We can think of our brain as being engaged in a constant ebb and flow between deliberate and automatic processing. Sometimes it is more of a fight between two mismatched warriors, like David and Goliath. David represents the small, nimble, and smart cognitive force that has to face a massive, primitive, noncognitive giant that is in charge most of the time. Goliath is unflagging and never sleeps. Sometimes David can win, but it is nearly impossible for him to win all the time. David can be distracted, he can be worn down, and he needs to sleep.
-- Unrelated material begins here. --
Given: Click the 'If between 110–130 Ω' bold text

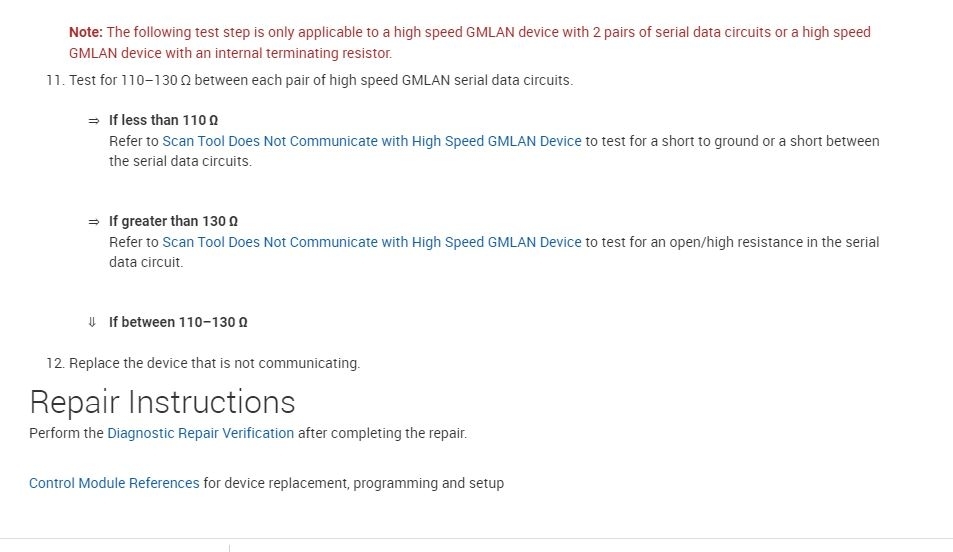Looking at the screenshot, I should pos(178,322).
This is not a single battle but an eternal struggle.

Limited Processing Capacity and Food Choices

To illustrate how the cognitive and noncognitive systems interrelate, psychologists Baba Shiv and Alexander Fedorikhin developed an experiment that looked at the kind of decisions people make when their cognitive systems are occupied (also called a “cognitive load”), compared to when they have less to think about.
3
In this study 165 participants were asked to memorize either a two- or seven-digit number (the same length as a phone number without the area code). After they were shown the number briefly on an index card, they were asked to memorize it and then select a ticket for a snack, which was supposed to be a token reward for participating in the study. The participants got to choose either a piece of chocolate cake or a fruit salad. After they selected the ticket, they had to disclose the number they memorized and then complete a final questionnaire about the factors that influenced their choice of snack. Presented with the sentence “My final decision about which snack to choose was driven by . . .” they were asked to choose between “my thoughts or feelings,” “my willpower or desire,” “my prudent self or my impulsive self,” “the rational side or the emotional side,” and “my head or my heart.”